I seldom post about work. If I did, I try to make it as discrete and short as possible. So as not to give bias to any party. After all, a project manager is central to any project. Giving bias to any stakeholder will mean disaster. But not this time.
I am used to be under pressure. I love the feeling of driving myself to my limits in terms of what I can do for my project. I remember when I started at my company, in just 2 weeks I was already doing 36 hours of straight work just to make it to a very tight deadline. Many overtimes more and I got a lead role. I was passionate about my work, I research, I study, I improve. Not long after that I already found myself managing multiple projects. These projects have clients and have real deadlines, deadlines which I must haggle with the client to either extend or be realistic, to the management to give me the proper resources, and to the developers to gear up and be always on their toes - just to achieve the goals of the project in time, on budget, and on specs - no more, no less.
The projects that I had were never complicated. Just straight co-located software development. No consultants, no vendors, no multiple groups in different sites.
Right now, I am handling again multiple projects. But this time these are internal projects. By internal project, I mean these are applications that are being developed for our company's use. No target market, no clients, and with an invisible budget. All I have to do is estimate, schedule, and monitor.
Motivation for the developers are very low. I find it very hard to make them feel that what they are doing is important. Why? Because all developers in my projects are those that are not yet marketed to any client as consultants. We call them "benched" developers. When a market opportunity arrives, they get these benched developers and deploy them to the client. Leaving my projects with changing team members. Definitely, no strong bond will ever develop in these teams. Aside from the fact that they can't see it as important and the deadline as pressing since they are making the software for their own use anyway. The major stakeholders are the upper management leaving me no room to argue. If I argue, they can just tell me to shut the hell up anyway.
What really bores me is that I have been doing this for more than a year now.
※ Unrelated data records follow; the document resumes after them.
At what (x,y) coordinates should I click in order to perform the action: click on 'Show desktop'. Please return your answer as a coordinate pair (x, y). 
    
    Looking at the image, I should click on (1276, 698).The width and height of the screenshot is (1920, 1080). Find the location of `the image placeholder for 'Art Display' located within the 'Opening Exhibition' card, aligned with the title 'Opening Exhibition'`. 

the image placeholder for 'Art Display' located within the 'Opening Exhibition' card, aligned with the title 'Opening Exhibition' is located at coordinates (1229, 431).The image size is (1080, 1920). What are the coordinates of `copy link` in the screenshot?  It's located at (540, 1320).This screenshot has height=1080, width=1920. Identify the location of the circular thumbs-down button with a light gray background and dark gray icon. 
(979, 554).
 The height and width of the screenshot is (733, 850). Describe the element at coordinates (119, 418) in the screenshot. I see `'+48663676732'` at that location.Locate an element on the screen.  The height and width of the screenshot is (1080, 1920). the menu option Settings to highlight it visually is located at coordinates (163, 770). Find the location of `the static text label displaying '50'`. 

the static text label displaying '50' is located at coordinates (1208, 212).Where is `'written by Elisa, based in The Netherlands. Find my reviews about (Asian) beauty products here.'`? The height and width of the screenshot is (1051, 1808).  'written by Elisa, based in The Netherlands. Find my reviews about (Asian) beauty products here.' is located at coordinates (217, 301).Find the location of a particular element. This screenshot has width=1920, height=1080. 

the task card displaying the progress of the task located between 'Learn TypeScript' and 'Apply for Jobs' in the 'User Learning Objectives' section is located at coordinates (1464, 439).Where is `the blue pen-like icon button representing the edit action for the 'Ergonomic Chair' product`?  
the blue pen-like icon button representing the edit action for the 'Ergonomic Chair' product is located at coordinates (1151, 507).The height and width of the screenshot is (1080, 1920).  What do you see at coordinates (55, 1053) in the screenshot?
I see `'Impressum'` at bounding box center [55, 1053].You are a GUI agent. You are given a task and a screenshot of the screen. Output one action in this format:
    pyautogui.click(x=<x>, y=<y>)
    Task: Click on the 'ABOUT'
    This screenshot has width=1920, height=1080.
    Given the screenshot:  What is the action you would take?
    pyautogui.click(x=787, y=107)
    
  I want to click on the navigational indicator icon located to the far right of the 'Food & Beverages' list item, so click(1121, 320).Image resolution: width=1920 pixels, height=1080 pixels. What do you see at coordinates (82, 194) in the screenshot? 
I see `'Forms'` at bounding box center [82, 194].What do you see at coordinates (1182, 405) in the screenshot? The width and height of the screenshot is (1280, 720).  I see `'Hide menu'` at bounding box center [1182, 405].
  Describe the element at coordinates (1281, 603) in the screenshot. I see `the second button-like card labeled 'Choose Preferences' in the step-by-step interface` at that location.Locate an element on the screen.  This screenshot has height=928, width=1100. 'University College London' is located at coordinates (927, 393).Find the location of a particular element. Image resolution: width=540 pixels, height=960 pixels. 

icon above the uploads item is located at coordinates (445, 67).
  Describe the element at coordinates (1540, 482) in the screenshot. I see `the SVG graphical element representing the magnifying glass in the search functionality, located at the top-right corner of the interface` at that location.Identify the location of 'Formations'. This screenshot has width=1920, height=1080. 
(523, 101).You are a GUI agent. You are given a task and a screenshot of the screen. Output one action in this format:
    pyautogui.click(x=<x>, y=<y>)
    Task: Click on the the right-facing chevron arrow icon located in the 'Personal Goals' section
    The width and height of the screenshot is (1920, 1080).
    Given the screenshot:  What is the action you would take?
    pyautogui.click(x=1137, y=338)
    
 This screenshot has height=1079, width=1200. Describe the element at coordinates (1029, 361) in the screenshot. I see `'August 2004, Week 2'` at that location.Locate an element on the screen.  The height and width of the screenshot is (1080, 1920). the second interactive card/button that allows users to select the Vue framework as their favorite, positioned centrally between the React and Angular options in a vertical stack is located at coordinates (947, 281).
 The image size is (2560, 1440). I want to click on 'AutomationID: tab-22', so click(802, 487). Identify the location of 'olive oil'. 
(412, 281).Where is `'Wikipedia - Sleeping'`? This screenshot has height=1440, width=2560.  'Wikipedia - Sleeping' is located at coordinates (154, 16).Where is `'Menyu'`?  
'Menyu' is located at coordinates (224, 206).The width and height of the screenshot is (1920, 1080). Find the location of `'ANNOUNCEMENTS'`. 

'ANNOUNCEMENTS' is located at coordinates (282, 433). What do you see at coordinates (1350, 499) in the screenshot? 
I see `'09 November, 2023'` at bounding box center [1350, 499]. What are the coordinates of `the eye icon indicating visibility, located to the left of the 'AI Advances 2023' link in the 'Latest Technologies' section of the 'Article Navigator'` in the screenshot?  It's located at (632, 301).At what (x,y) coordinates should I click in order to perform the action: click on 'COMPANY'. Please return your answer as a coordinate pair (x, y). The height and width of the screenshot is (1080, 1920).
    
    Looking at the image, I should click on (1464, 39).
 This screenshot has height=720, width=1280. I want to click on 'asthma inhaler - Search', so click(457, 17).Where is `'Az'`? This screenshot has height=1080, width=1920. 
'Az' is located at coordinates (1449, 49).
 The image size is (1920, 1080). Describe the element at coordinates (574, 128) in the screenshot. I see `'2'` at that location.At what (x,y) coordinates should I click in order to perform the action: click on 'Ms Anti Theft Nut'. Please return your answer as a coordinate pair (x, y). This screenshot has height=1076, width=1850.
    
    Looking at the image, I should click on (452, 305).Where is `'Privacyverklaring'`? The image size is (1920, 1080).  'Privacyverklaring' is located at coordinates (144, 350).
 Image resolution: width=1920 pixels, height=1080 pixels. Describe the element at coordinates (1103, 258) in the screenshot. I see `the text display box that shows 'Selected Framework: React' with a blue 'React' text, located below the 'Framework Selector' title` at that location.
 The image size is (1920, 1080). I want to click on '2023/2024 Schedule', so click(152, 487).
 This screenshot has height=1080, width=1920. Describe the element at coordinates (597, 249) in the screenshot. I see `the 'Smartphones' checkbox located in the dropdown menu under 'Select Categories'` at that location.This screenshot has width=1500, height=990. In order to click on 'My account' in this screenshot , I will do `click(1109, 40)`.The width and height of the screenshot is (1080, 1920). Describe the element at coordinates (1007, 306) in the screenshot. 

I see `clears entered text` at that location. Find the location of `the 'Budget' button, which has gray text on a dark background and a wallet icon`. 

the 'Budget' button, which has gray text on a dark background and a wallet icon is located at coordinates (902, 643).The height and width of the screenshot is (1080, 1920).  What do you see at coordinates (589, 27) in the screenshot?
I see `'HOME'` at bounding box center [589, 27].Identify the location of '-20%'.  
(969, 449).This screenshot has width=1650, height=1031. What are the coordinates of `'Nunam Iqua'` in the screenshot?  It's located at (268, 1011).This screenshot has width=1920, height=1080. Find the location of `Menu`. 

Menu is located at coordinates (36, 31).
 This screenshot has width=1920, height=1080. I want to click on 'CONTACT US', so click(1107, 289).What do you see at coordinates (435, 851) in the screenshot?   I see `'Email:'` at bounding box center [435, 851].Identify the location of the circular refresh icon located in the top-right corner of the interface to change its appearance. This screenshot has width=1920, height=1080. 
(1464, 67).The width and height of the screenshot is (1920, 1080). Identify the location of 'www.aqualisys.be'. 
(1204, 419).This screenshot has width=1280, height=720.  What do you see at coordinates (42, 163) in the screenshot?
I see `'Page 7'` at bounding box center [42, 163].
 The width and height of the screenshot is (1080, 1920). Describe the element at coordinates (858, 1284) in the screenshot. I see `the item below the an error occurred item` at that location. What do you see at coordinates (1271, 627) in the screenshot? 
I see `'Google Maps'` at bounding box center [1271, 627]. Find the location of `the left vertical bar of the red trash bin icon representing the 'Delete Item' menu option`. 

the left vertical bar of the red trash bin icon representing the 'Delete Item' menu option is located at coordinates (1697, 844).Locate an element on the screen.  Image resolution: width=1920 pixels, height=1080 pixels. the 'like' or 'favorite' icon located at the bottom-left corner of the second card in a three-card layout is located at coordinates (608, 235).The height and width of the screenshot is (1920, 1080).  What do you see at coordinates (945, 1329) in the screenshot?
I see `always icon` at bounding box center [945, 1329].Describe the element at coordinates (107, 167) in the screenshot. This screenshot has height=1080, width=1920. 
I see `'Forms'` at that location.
Day in, day out I have to drag myself and try to be the project manager. No client for a project manager means no experience. No complicated projects means no growth. In short, I am wasting my time!
Worse than all these is the fact that my company has already been actively pursuing BPO and consultancy for several years now. Software Development has been and is continually becoming a minor business for the company. No Software Development projects means no project for me. I know they will not completely eliminate this business from their list so that they will know where to place those benched developers who have recently ended their consultancy engagement with their client. I know also that they will still have software development projects, maybe 1 or 2 in a year. But that won't be enough to sustain project managers.
To wrap it all up, I'm bored and not happy with the ways things are going.
To any colleagues or any of my team members that might be able to read this, this is a rant. This has nothing to do with you. All these are my opinion about my experiences as a Project Manager in our company. Although I might have said a few negative thoughts, the fact still remains that I love to finish all projects that I started, I love to lead, and I am happy with the people in our company.